Politician. Not necessarily in its current form, but I suspect humans will continue to want to feel in some way involved in planning their own futures, and be willing to provide status and power to selected other humans who ostensibly represent them in that process, for as long as there are recognizable humans. (The selected representatives will grow less and less actually relevant to planning the future, but that has almost nothing at all to do with the matter. It's not entirely clear to me how relevant to that they are now.)
Athlete. Again, not necessarily in its current form, but I suspect humans will continue to want to identify with humans who win in competitions of physical skill against other humans. To some degree I put soldier in the same bucket, but there are issues with identifying that as a safe job, and I find it more likely that we'll replace soldiers with more effective machines as they become available than that we'll replace athletes
Reality show contestant. This is a field where observing "people like me" rather than "people who are actually any good at what they're doing" is the whole point, after all. Replacing them with more efficient machines would seem to miss the point altogether.
Parent. Dunno if that counts as a "job" by this post's standards, but I think we will continue having humans raise other humans long past the point where we develop technology that's better at it.

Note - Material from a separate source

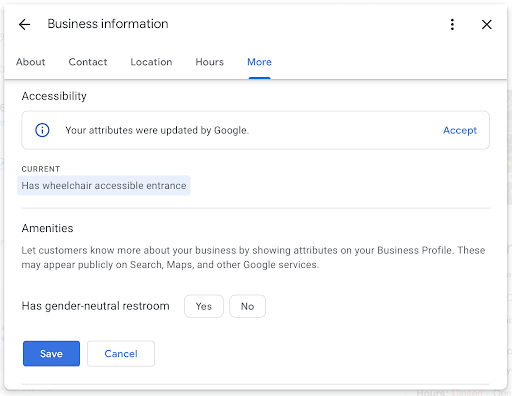Click the wheelchair accessible entrance chip

click(x=104, y=185)
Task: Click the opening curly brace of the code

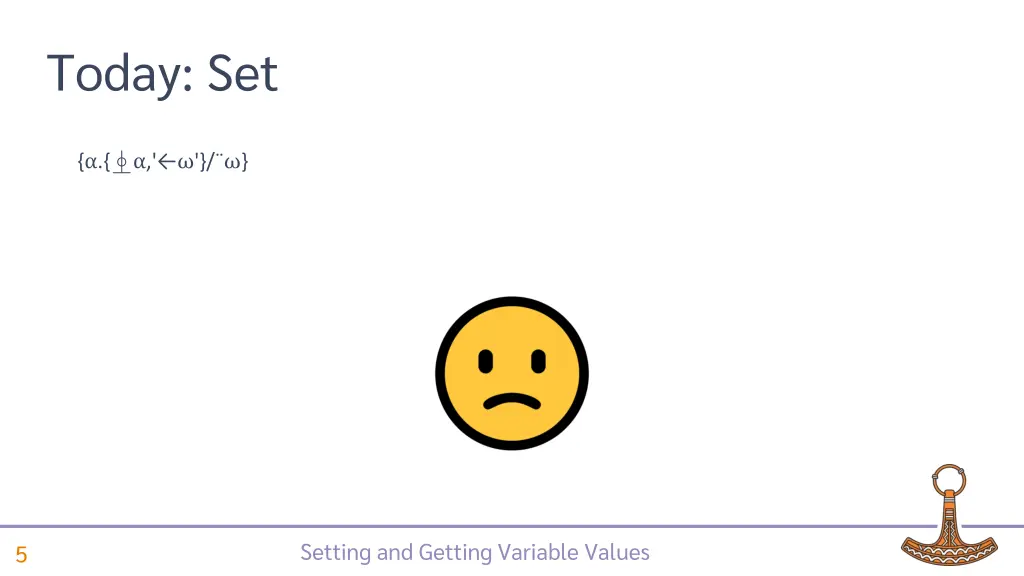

Sysadmin. Remember the wise words of Mel Brooks: "Fuck! Even in the future, nothing works!" I am fully confident I will be able to find employment until the singularity if I want to.

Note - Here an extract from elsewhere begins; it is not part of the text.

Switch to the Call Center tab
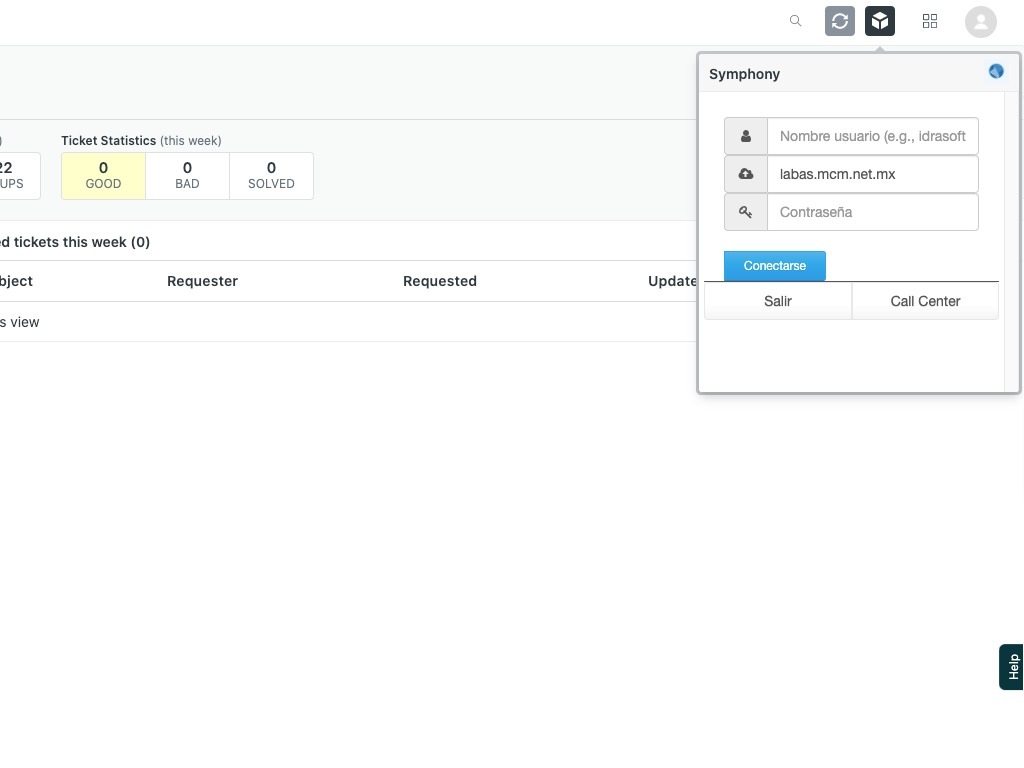Image resolution: width=1024 pixels, height=768 pixels. [x=925, y=301]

The trends are clear, more and more work that was previously done by humans are being shifted to automated systems. Factories with thousands of workers has been replaced by highly efficient facilities containing industrial robots and a few human operators, bank tellers by online banking, most parts of any logistics chain by different types of automatic sorting, moving, and sending mechanisms. Offices are run by less and less people as we're handling and processing fewer and fewer physical documents. In any area less people than before are needed to do the same work as before. The world is becoming automated.
These developments are not only here to stay - they are accelerating. Most of what is done by humans today could easily be done by computers in a near future. I would personally guess that most professions existing today could be replaced by affordable automated equivalents within 30 years. My question is: What jobs will be the last ones to go, and why?
Often education is pointed out as safe bet to ensure being needed in the future, and while that is true its not the whole story. First of all, in basically all parts of the world the fraction of the population with an academic degree is growing fast. Higher education will probably not be as good as a differentiator in the future. Second, while degrees in the fields hot in the future is hot in the future there is no guarantee that the degrees hot today will be of any use later on. Third, there is a misconception that highly theoretical tasks done by skilled experts will be among the last to go. But due to their theoretical nature such tasks are fairly easy represent virtually.
Of course as we progress technologically new doors are opening and the hottest job year 2030 might not even exist today. Any suggestions?